Over the last few years we’ve taken Canadian new music very seriously – concertos, symphonies, chamber music, and brand new works. Each and every one of them has been memorable: Mozetich’s Affairs of the Heart, Estacio’s Farmers Symphony, Charke’s Cercle du Nord III with Tanya Tagaq, Hatzis’ timeless Lamento with Sarah Slean. These pieces have made a remarkable imprint on our audience and our orchestra.
We are in a golden age for Canadian orchestral music. Each year there seems to be new music being written that touches us profoundly…and I believe it’s because at their root, Canadian composers are expressing those things that speak to us as a people; our commonalities and our differences that have made us a great country.
We are a people who understand the meaning of cold. We’re a people who love our vast and scenic country with its mountains and rivers and and forests and tundra and plains. We love our double-doubles, Canadian Tire, holding the door for anyone, and gravy with curds on fries. We are a patch work quilt of people who have come from all over to a land that has been entrusted to a people who have been here since the raven put the sun in the sky. We’re not always good to the land, and not always good to its people. We have some rich and wonderful history, and some history that is so embarrassing. We try to come to the aid of our neighbours, trying to protect the freedom that we hold incredibly dear. And we welcome new Canadians with open arms. We’re fascinated by our skies.
This weekend is going to fill you such incredible pride. Derek Charke’s new fanfare Elan is pure celebration. Vincent Ho’s The Shaman is powerful and gripping and showcases one of the best percussionists in Canada, our very own Bryan Allen. John Oliver’s The Raven Steals the Light, with actress Carol Greyeyes, shares the West Coast First Nation story of the raven placing the light in the sky. And John Burge’s Four Seasons of the Canadian Flag explores the most basic connection of all Canadians….the weather!
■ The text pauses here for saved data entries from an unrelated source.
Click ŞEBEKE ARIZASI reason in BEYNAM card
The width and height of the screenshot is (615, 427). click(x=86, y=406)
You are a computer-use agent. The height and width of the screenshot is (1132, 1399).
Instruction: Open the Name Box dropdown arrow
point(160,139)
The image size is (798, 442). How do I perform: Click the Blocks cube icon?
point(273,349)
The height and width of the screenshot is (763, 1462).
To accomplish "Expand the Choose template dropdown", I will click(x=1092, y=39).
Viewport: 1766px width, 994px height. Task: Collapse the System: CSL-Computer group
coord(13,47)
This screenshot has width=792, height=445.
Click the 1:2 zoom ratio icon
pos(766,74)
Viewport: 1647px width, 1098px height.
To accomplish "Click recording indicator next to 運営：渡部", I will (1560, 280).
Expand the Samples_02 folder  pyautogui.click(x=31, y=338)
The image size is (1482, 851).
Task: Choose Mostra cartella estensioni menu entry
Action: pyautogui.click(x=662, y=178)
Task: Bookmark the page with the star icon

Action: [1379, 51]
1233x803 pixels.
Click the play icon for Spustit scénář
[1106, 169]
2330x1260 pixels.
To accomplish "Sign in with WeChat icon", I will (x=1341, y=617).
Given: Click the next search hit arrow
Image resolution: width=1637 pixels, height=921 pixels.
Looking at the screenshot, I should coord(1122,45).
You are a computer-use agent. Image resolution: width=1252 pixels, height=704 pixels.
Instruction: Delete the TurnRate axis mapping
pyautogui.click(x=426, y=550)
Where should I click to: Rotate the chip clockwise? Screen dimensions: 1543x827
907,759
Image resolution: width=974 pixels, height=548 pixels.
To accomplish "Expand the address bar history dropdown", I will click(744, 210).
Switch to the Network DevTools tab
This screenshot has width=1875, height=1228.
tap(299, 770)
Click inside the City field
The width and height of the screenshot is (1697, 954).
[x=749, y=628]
The music will be profound and wonderful. But there’s another reason that this concert will be so memorable, and it has nothing at all to do with music.
We become the very first orchestra to host a citizenship ceremony. At the start of the concert, 15 new Canadian citizens will join the SSO on stage to take their final oath, and sing their new national anthem. Is there anything like a room full of music lovers singing O Canada, accompanied by an orchestra, to welcome their new neighbours?
It’s going to be an emotional moment that will remind you why it’s important to share the collective experience of our nationality in a setting that is all about being present and connected through music.
I didn’t have to chose to be Canadian, but if I did I think I’d want to do it where I have a room full of strangers singing O Canada with me.